*** Opening INFORMATION SHOWN ***

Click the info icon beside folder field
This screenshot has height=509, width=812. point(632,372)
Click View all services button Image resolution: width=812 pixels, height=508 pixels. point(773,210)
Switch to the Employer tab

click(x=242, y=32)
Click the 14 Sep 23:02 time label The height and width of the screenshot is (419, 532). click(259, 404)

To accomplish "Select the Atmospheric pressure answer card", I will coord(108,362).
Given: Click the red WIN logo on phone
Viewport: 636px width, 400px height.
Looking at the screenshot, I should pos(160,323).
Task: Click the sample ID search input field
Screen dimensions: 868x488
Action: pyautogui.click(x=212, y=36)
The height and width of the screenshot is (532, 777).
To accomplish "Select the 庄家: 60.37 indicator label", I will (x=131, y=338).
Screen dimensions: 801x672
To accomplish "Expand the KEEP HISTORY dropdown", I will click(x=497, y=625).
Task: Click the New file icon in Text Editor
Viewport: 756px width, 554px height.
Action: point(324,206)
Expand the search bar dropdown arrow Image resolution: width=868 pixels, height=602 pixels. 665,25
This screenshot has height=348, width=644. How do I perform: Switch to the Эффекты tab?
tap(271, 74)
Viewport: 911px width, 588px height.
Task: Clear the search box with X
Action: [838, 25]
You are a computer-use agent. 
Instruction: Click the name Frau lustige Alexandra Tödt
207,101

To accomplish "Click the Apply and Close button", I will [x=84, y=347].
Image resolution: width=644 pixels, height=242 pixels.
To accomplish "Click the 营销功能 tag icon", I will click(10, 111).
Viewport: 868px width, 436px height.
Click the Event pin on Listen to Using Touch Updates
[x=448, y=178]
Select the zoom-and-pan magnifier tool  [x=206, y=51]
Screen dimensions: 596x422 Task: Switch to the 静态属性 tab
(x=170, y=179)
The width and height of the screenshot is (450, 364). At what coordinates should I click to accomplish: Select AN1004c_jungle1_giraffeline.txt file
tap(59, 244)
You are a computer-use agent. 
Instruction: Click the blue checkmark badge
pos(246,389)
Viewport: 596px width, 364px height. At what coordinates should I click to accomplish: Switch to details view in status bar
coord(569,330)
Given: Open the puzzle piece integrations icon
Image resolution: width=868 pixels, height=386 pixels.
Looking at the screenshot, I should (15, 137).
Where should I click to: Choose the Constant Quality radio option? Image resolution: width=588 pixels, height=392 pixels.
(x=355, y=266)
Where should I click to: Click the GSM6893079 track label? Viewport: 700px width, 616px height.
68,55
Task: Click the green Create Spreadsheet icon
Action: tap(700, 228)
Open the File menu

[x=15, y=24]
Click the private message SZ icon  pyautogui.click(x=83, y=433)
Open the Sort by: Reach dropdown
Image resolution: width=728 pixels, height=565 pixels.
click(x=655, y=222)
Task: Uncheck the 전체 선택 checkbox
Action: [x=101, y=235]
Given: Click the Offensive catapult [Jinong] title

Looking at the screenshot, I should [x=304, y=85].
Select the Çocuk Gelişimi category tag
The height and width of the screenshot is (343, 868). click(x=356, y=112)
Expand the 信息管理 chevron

*** Closing INFORMATION SHOWN ***

> HOW TO COMPLETE THIS TASK
State how many lines of the entries above include the word "Expand", offering no text other than the number.

> ANSWER TO THIS PROBLEM
3